=== Section Start ===
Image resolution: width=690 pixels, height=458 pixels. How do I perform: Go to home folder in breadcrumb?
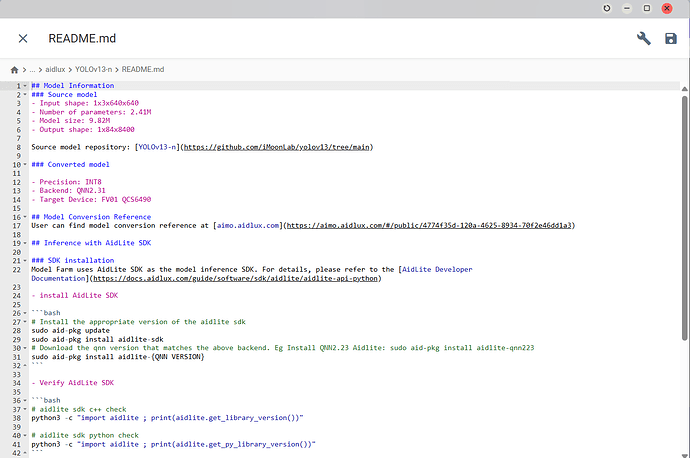click(x=15, y=70)
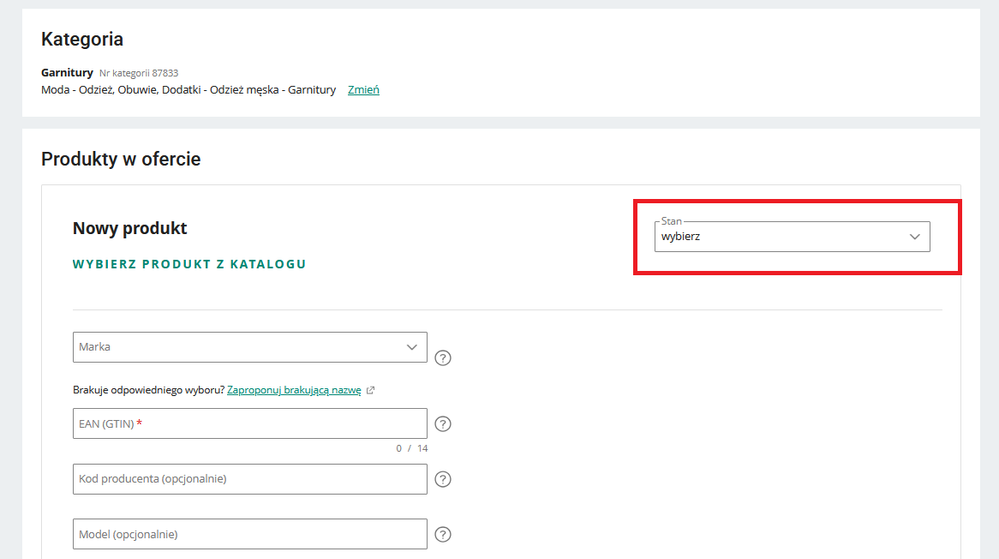Click Zmień to change category
The image size is (999, 559).
click(x=363, y=90)

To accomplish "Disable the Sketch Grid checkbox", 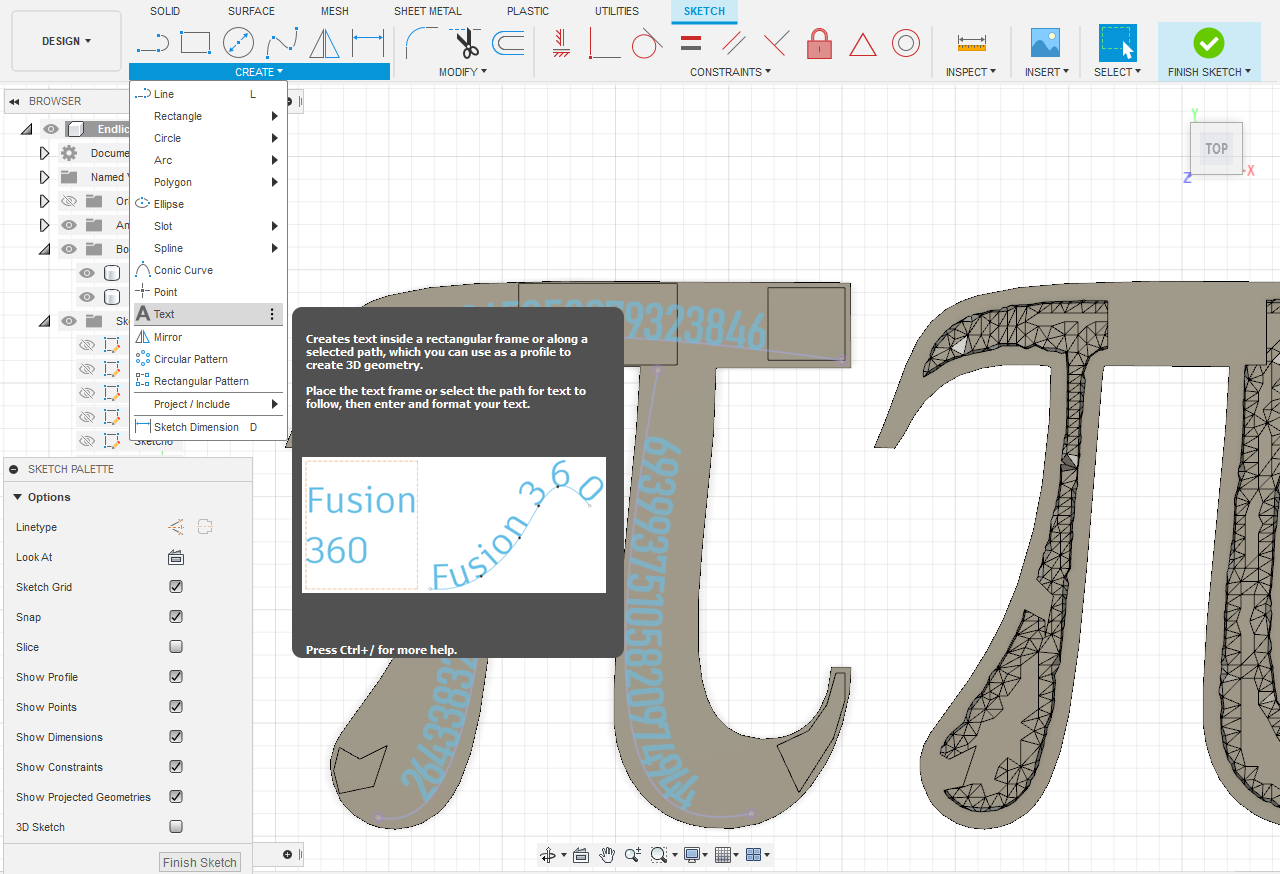I will click(175, 587).
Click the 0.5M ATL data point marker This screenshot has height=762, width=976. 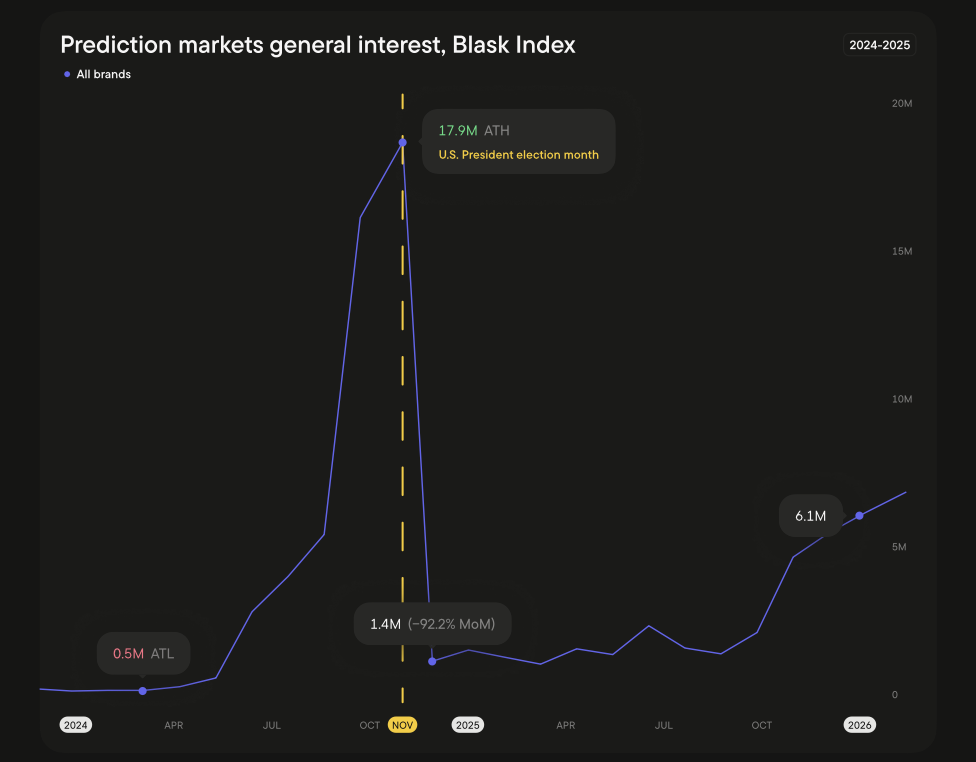pyautogui.click(x=142, y=691)
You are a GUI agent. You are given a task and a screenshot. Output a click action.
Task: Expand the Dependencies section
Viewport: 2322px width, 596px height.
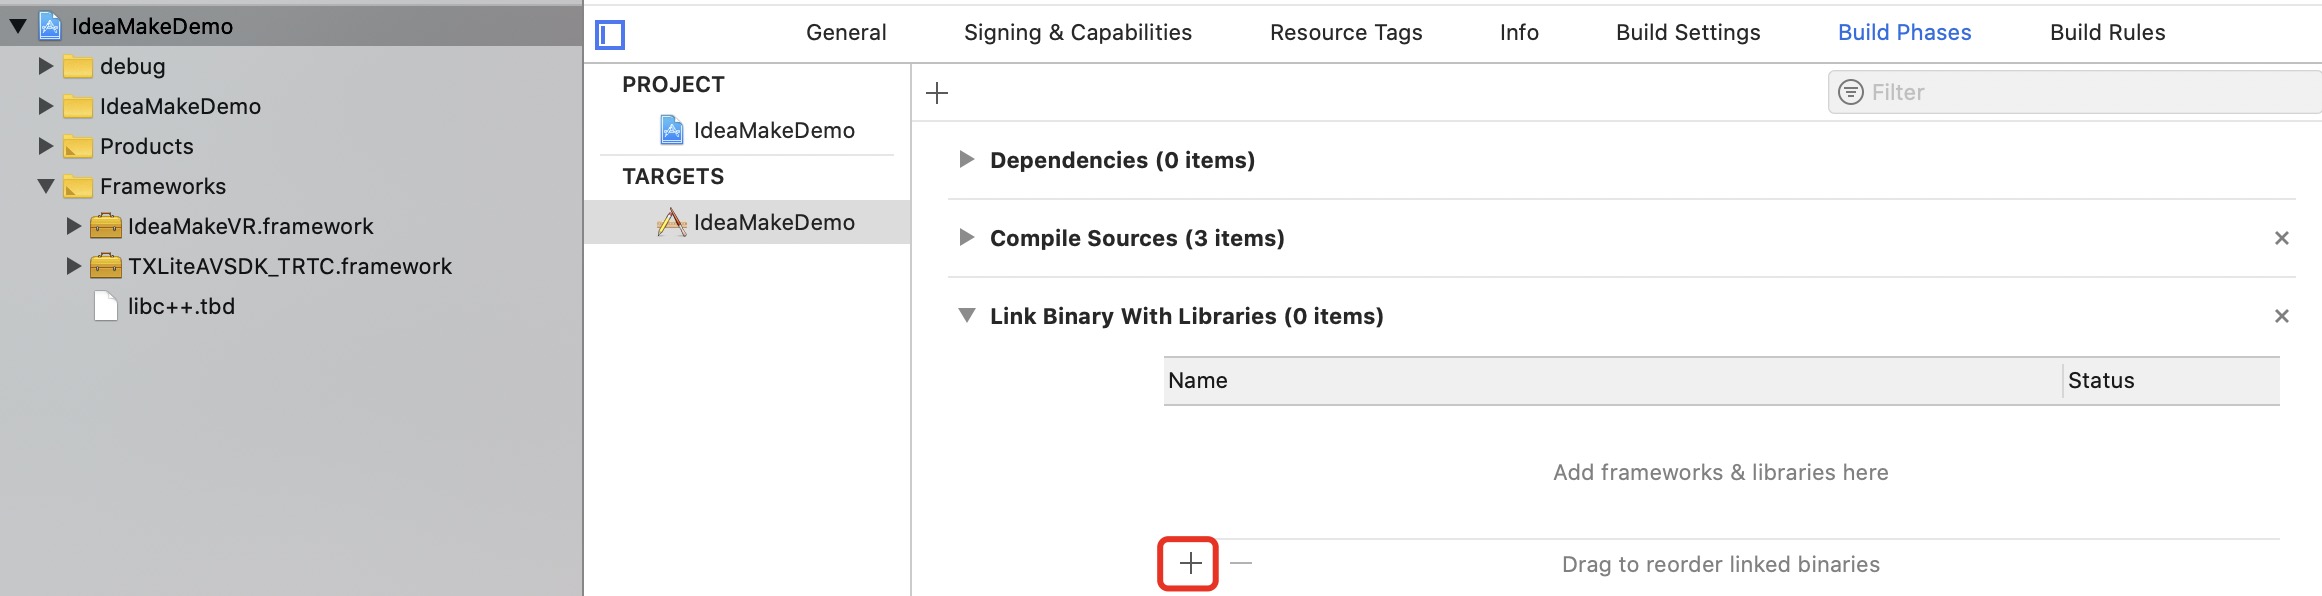966,160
=== Section End ===
## [WHAT YOU WILL DO]
Output only the lines from the one that contains "Task: Expand the Dependencies section" to the end of the entries above, both end lines included, and drop the pictures.

## [ANSWER TO THIS EXERCISE]
Task: Expand the Dependencies section
Viewport: 2322px width, 596px height.
966,160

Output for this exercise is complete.